- What is needed: Return each line of the records with nothing changed, pictures excepted.

- Data in this exercise:
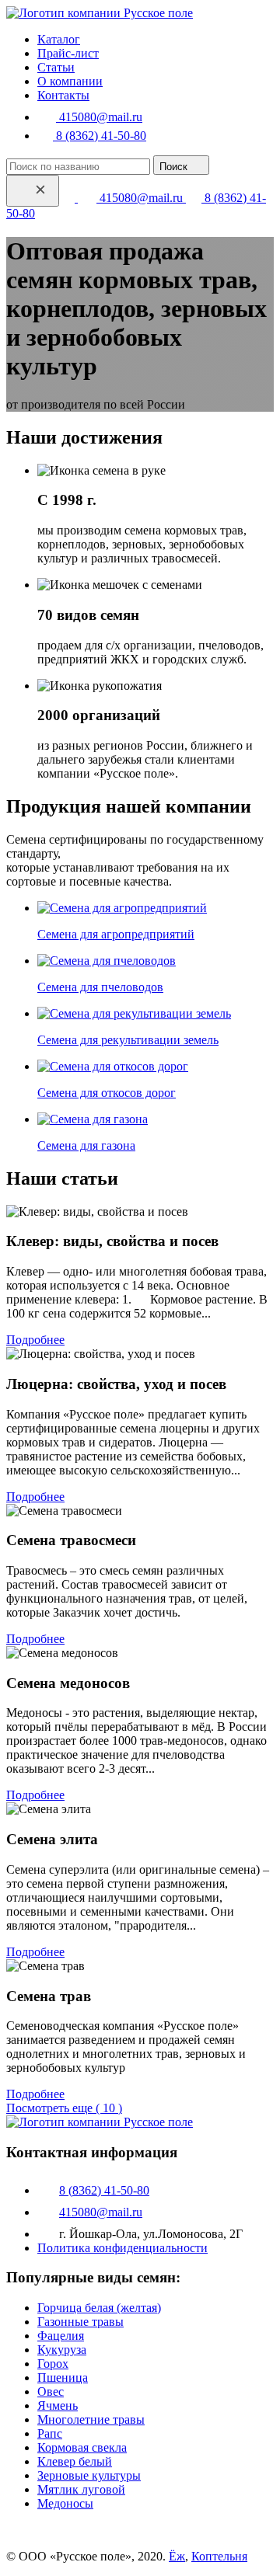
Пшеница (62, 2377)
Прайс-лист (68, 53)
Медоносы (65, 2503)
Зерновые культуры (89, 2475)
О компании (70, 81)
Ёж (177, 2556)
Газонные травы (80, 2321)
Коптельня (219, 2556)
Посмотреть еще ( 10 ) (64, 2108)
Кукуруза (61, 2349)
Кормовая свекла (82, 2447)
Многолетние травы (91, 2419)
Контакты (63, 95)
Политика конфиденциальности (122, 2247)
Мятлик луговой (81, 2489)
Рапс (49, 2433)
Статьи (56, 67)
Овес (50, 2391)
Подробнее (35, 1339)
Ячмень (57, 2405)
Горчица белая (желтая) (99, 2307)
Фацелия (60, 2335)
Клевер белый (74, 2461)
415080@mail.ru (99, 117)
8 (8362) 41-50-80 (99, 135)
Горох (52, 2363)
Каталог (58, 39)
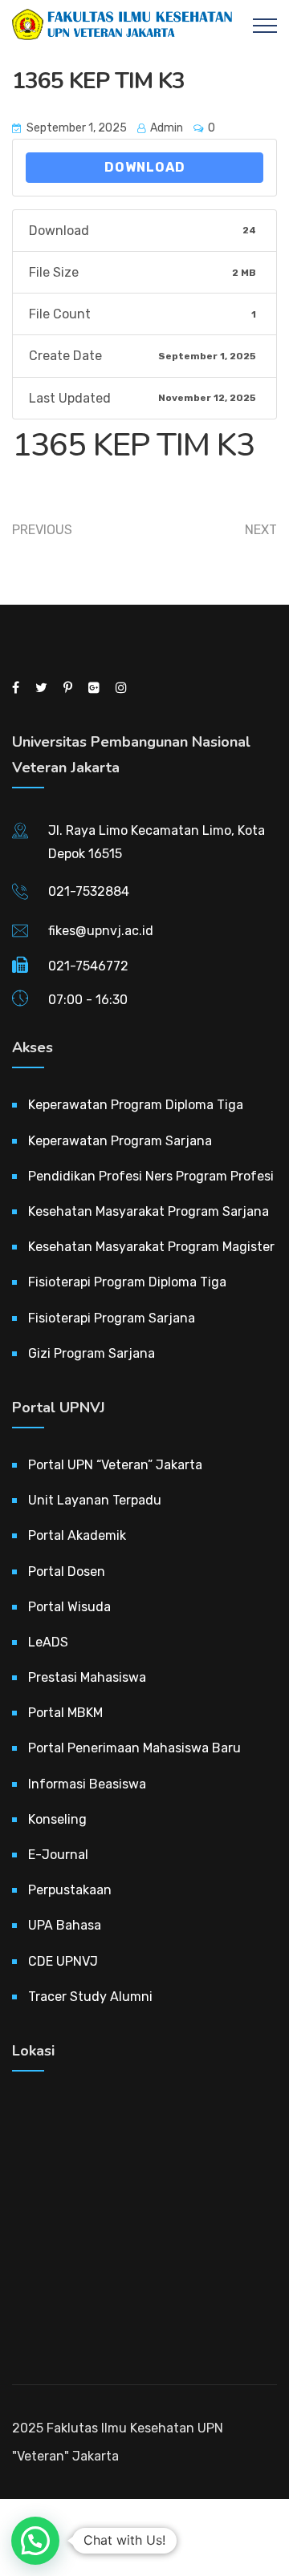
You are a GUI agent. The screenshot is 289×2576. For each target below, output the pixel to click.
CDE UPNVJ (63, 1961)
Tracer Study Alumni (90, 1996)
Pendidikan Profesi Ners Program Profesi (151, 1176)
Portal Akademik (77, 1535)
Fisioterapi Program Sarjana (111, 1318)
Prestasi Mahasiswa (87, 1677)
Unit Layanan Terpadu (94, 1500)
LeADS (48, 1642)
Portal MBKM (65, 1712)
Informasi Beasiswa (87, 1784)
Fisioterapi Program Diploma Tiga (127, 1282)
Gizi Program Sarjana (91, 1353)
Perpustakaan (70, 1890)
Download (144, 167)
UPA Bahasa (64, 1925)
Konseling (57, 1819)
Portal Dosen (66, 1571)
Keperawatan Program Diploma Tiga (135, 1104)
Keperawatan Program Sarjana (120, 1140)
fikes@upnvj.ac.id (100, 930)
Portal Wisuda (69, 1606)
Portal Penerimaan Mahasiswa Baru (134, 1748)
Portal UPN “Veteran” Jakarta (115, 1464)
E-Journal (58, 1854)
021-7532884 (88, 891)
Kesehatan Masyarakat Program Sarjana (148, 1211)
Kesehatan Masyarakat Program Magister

- Exercise solution:
Пшеница (62, 2377)
Прайс-лист (68, 53)
Медоносы (65, 2503)
Зерновые культуры (89, 2475)
О компании (70, 81)
Ёж (177, 2556)
Газонные травы (80, 2321)
Коптельня (219, 2556)
Посмотреть еще ( 10 ) (64, 2108)
Кукуруза (61, 2349)
Кормовая свекла (82, 2447)
Многолетние травы (91, 2419)
Контакты (63, 95)
Политика конфиденциальности (122, 2247)
Мятлик луговой (81, 2489)
Рапс (49, 2433)
Статьи (56, 67)
Овес (50, 2391)
Подробнее (35, 1339)
Ячмень (57, 2405)
Горчица белая (желтая) (99, 2307)
Фацелия (60, 2335)
Клевер белый (74, 2461)
415080@mail.ru (99, 117)
8 (8362) 41-50-80 (99, 135)
Горох (52, 2363)
Каталог (58, 39)
You are a GUI agent. The screenshot is 289×2576. For each target below, output the pixel to click.
CDE UPNVJ (63, 1961)
Tracer Study Alumni (90, 1996)
Pendidikan Profesi Ners Program Profesi (151, 1176)
Portal Akademik (77, 1535)
Fisioterapi Program Sarjana (111, 1318)
Prestasi Mahasiswa (87, 1677)
Unit Layanan Terpadu (94, 1500)
LeADS (48, 1642)
Portal MBKM (65, 1712)
Informasi Beasiswa (87, 1784)
Fisioterapi Program Diploma Tiga (127, 1282)
Gizi Program Sarjana (91, 1353)
Perpustakaan (70, 1890)
Download (144, 167)
UPA Bahasa (64, 1925)
Konseling (57, 1819)
Portal Dosen (66, 1571)
Keperawatan Program Diploma Tiga (135, 1104)
Keperawatan Program Sarjana (120, 1140)
fikes@upnvj.ac.id (100, 930)
Portal Wisuda (69, 1606)
Portal Penerimaan Mahasiswa Baru (134, 1748)
Portal UPN “Veteran” Jakarta (115, 1464)
E-Journal (58, 1854)
021-7532884 (88, 891)
Kesehatan Masyarakat Program Sarjana (148, 1211)
Kesehatan Masyarakat Program Magister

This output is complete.